Every line of the data should be retyped with no difference from the original.

(Stored data entries)
_ _ _

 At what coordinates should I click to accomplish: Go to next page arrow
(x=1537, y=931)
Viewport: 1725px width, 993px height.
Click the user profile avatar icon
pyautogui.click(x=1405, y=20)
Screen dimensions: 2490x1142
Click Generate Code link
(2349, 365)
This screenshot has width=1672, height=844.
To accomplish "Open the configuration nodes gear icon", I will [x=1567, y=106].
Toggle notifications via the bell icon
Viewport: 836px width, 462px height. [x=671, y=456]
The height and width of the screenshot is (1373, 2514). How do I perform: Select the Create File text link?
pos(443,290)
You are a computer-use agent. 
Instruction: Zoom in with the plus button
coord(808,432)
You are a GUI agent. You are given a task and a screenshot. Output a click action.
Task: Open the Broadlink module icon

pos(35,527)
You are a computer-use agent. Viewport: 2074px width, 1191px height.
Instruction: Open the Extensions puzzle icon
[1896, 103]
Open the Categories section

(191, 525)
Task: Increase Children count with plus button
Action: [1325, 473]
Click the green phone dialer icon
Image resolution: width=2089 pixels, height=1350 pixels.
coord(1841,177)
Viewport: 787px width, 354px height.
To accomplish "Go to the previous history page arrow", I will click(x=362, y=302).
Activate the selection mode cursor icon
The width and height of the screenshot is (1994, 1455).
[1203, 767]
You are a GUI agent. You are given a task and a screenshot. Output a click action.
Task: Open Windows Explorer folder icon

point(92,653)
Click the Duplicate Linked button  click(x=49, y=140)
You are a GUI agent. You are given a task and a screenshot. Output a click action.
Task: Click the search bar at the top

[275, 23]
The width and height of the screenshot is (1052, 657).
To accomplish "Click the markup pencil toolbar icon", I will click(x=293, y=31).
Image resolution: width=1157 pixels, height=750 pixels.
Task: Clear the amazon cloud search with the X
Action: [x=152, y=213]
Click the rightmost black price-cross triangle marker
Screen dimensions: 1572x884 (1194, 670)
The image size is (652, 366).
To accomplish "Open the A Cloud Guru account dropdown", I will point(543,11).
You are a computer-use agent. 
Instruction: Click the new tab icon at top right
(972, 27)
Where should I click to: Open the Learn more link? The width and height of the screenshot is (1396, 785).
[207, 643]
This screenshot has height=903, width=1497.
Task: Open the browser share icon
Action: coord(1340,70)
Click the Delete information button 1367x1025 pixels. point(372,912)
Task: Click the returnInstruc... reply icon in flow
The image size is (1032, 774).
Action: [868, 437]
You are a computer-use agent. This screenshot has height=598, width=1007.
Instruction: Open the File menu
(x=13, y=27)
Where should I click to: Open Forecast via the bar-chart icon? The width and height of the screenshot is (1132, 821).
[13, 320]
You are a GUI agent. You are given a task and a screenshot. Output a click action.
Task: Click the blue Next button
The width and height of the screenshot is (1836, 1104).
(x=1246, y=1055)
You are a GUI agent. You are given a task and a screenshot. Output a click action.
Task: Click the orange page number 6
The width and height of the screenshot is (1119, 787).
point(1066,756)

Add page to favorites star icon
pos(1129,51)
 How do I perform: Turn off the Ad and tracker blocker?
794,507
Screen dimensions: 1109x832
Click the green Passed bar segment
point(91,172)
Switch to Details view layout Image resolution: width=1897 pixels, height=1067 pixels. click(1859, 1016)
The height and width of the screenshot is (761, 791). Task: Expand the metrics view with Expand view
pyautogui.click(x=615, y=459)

_ _ _

## Expected answer
 At what coordinates should I click to accomplish: Go to next page arrow
(x=1537, y=931)
Viewport: 1725px width, 993px height.
Click the user profile avatar icon
pyautogui.click(x=1405, y=20)
Screen dimensions: 2490x1142
Click Generate Code link
(2349, 365)
This screenshot has width=1672, height=844.
To accomplish "Open the configuration nodes gear icon", I will [x=1567, y=106].
Toggle notifications via the bell icon
Viewport: 836px width, 462px height. [x=671, y=456]
The height and width of the screenshot is (1373, 2514). How do I perform: Select the Create File text link?
pos(443,290)
You are a computer-use agent. 
Instruction: Zoom in with the plus button
coord(808,432)
You are a GUI agent. You are given a task and a screenshot. Output a click action.
Task: Open the Broadlink module icon

pos(35,527)
You are a computer-use agent. Viewport: 2074px width, 1191px height.
Instruction: Open the Extensions puzzle icon
[1896, 103]
Open the Categories section

(191, 525)
Task: Increase Children count with plus button
Action: [1325, 473]
Click the green phone dialer icon
Image resolution: width=2089 pixels, height=1350 pixels.
coord(1841,177)
Viewport: 787px width, 354px height.
To accomplish "Go to the previous history page arrow", I will click(x=362, y=302).
Activate the selection mode cursor icon
The width and height of the screenshot is (1994, 1455).
[1203, 767]
You are a GUI agent. You are given a task and a screenshot. Output a click action.
Task: Open Windows Explorer folder icon

point(92,653)
Click the Duplicate Linked button  click(x=49, y=140)
You are a GUI agent. You are given a task and a screenshot. Output a click action.
Task: Click the search bar at the top

[275, 23]
The width and height of the screenshot is (1052, 657).
To accomplish "Click the markup pencil toolbar icon", I will click(x=293, y=31).
Image resolution: width=1157 pixels, height=750 pixels.
Task: Clear the amazon cloud search with the X
Action: [x=152, y=213]
Click the rightmost black price-cross triangle marker
Screen dimensions: 1572x884 (1194, 670)
The image size is (652, 366).
To accomplish "Open the A Cloud Guru account dropdown", I will point(543,11).
You are a computer-use agent. 
Instruction: Click the new tab icon at top right
(972, 27)
Where should I click to: Open the Learn more link? The width and height of the screenshot is (1396, 785).
[207, 643]
This screenshot has height=903, width=1497.
Task: Open the browser share icon
Action: coord(1340,70)
Click the Delete information button 1367x1025 pixels. point(372,912)
Task: Click the returnInstruc... reply icon in flow
The image size is (1032, 774).
Action: [868, 437]
You are a computer-use agent. This screenshot has height=598, width=1007.
Instruction: Open the File menu
(x=13, y=27)
Where should I click to: Open Forecast via the bar-chart icon? The width and height of the screenshot is (1132, 821).
[13, 320]
You are a GUI agent. You are given a task and a screenshot. Output a click action.
Task: Click the blue Next button
The width and height of the screenshot is (1836, 1104).
(x=1246, y=1055)
You are a GUI agent. You are given a task and a screenshot. Output a click action.
Task: Click the orange page number 6
The width and height of the screenshot is (1119, 787).
point(1066,756)

Add page to favorites star icon
pos(1129,51)
 How do I perform: Turn off the Ad and tracker blocker?
794,507
Screen dimensions: 1109x832
Click the green Passed bar segment
point(91,172)
Switch to Details view layout Image resolution: width=1897 pixels, height=1067 pixels. click(1859, 1016)
The height and width of the screenshot is (761, 791). Task: Expand the metrics view with Expand view
pyautogui.click(x=615, y=459)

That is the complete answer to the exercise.